Hi Richard,
On Wed, Jul 31, 2019 at 02:03:26PM -0700, Richard Russo wrote:
> I've attached a patch to fix a bug in http sampling on raw connections. This
> fixes crashes experienced with a frontend configuration similar to:
>
> frontend haproxy_v4_http_0
> mode tcp
> bind ipv4@:80
> default_backend chat
> tcp-request inspect-delay 60s
> tcp-request content reject unless { req_len gt 0 }
> acl example_com req.hdr(host) -m str example.com
> acl example_org req.hdr(host) -m str example.org
> acl example_net req.hdr(host) -m str example.net
> acl chat path -m str /chat
> acl post method -m str POST
> use_backend chat if chat post # explicitly send chunked transfer encoded
> chat to chatd
> use_backend cdn if example_com
> use_backend cdn if example_org
> use_backend cdn if example_net
>
> If the host header in inbound requests is not example.com, the check for
> example.org will use the wrong trash buffer, and sometimes results in
> crashes.
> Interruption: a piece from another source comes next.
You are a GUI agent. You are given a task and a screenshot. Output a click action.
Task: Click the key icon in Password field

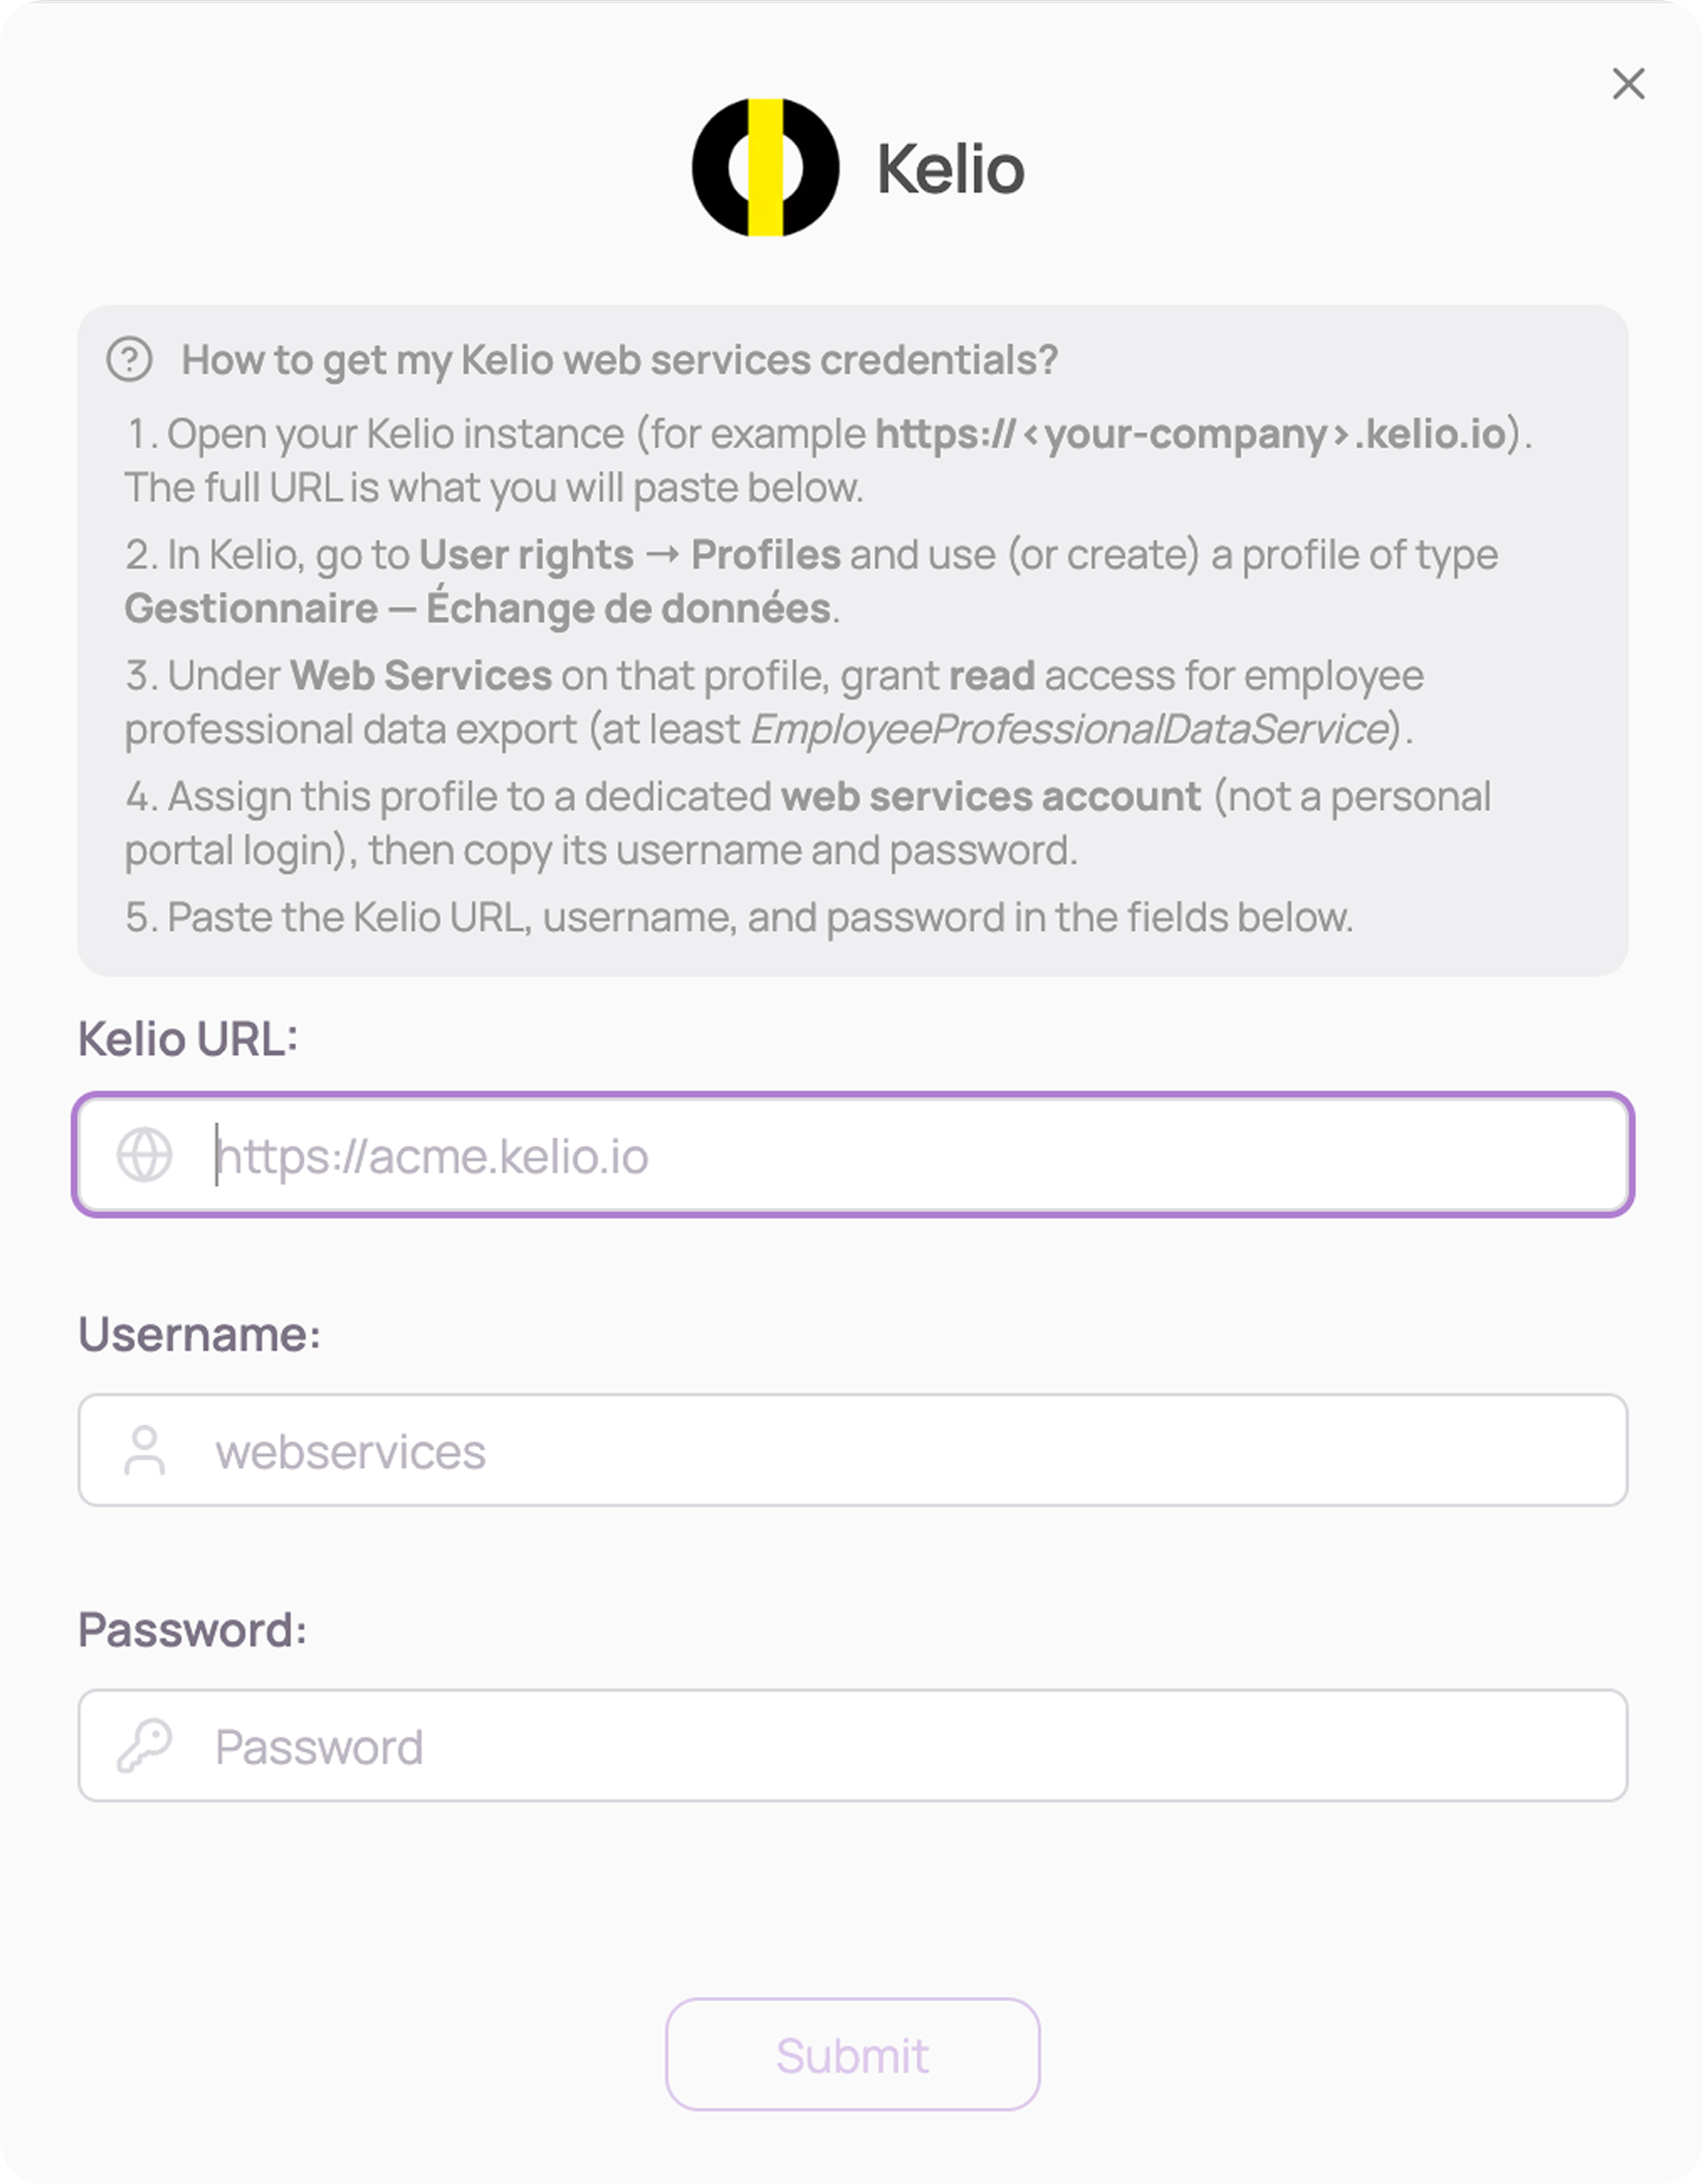click(145, 1746)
I wasn't able to get a clear crash reproduction, but the call to
> htx_get_next_blk() in src/http_htx.c:http_find_header would be called with
> blk way out of range, and the loop will walk memory until it happens to find
> an exit condition, or it reads unmapped memory and segfaults. Most often, it
> seems the wrong trash buffer still has the old htx buffer, so it usually
> doesn't crash.
>
> I found the blk pointer was out of range in my core dumps, and added logging
> in htx_get_next when pos > htx->tail; from there it was pretty easy to figure
> out what happened.
>
> I solved this by using a thread local static buffer for the raw buffer to htx
> conversion, but there's probably other ways to fix it.
I think your patch is right. I'll let Christopher check it and merge it,
but indeed there's a problem here since buffers allocated using
get_trash_chunk() are just for local use and should never be passed
across functions since they will be reassigned.
Good catch, thank you!
Willy